The time for the re-enactment of a divorce law has come. I say reenactment because many do not know that divorce is not new here despite the fact that now, the Philippines is the only country in the whole world that does not have such a national law.
Before Magellan “discovered” the Philippines, divorce-like practices were recognized by our ancestors. Some of the known communities that practiced these were the Tagbanwas of Palawan; Gadang of Nueva Vizcaya; Igorots of the Cordilleras; and the Manobos, Bila-an, and Muslims of Visayas and Mindanao. Spain scrapped these practices and replaced them with “Siete Partidas”
or legal separation which does not dissolve the marriage.
In 1917, the Americans replaced Siete Partidas
with Act 2710, or the divorce law that had two (2) grounds, adultery on the woman’s part and concubinage on the man’s. During the Japanese occupation, Act 1917 was replaced by Executive Order (EO) No. 141 that had ten (10) grounds through which one could divorce a spouse. After defeating the Japanese, the US reinstated Act 2710. Nonetheless, divorce was still legal.
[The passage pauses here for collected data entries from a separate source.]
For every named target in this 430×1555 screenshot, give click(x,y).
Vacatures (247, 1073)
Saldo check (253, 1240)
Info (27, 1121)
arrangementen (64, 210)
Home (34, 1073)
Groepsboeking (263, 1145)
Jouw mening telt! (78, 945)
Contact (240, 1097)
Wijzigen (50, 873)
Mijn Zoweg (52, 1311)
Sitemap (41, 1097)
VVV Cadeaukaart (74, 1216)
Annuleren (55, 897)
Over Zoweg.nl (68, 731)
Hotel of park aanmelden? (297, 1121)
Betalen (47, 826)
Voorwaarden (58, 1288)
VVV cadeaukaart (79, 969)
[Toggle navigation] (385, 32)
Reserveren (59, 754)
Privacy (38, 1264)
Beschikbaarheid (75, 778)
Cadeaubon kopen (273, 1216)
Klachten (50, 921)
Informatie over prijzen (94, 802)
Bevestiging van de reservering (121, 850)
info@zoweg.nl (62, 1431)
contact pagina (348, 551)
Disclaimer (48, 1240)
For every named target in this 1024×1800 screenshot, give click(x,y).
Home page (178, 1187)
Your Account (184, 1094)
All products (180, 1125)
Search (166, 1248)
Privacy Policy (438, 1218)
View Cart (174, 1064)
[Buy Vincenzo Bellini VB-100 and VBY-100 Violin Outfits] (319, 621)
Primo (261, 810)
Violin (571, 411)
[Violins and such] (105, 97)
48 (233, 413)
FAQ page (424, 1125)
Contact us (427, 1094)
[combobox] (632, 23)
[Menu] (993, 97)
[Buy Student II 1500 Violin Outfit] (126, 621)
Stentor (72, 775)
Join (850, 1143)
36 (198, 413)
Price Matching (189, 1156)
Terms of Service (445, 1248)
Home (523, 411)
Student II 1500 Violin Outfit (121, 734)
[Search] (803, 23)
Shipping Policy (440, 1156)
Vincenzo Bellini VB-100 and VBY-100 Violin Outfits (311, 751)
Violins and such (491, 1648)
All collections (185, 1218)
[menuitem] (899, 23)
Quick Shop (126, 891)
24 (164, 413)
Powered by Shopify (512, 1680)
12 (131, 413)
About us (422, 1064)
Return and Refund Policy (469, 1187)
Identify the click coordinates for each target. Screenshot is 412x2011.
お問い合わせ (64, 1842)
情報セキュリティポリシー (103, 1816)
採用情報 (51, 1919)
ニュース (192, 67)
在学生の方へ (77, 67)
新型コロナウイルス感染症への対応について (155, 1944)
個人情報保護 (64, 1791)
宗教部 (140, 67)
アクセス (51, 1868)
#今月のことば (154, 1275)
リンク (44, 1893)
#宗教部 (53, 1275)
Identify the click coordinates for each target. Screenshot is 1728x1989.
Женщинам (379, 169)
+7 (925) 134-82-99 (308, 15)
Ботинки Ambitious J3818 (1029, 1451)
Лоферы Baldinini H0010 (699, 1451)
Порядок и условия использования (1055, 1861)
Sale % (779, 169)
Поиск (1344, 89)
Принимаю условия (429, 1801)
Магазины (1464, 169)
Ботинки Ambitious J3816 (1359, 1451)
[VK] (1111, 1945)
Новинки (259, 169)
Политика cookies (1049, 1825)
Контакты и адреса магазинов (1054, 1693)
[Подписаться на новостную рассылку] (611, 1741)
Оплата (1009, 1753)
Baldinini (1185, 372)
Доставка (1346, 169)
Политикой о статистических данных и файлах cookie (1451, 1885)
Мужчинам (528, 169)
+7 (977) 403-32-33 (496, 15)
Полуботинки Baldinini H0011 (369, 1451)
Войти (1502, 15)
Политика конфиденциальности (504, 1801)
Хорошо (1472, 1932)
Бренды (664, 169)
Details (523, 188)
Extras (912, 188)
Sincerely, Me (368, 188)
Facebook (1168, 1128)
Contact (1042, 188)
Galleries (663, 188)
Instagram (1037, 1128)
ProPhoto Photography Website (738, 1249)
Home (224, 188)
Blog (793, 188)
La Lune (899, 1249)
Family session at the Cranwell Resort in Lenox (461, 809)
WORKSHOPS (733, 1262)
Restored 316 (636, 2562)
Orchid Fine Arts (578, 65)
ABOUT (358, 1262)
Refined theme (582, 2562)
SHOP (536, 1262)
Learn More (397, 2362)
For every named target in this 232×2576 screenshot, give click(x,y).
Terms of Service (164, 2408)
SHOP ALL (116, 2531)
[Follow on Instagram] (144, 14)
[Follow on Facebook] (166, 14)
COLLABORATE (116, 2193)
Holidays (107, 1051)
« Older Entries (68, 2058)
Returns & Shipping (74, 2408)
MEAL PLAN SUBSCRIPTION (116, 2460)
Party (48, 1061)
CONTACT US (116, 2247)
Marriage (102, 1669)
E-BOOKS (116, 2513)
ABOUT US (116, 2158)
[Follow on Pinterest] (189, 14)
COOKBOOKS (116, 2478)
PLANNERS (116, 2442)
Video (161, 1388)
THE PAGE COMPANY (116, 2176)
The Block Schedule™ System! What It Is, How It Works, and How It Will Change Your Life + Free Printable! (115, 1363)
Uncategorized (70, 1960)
This was implemented until 1950 when it was invalidated by the Civil Code of the Philippines which brought the country back to Spanish-era policy of legal separation. The present Family Code added declaration of nullity of marriage and annulment to legal separation. Thus, presently, we do not have a national divorce law.
This does not mean, however, that there is no divorce in the country. Divorce among Muslims is valid and recognized by our laws. Also, some of our indigenous peoples still have divorce-like practices. Therefore, there is still divorce here but not for all Filipinos.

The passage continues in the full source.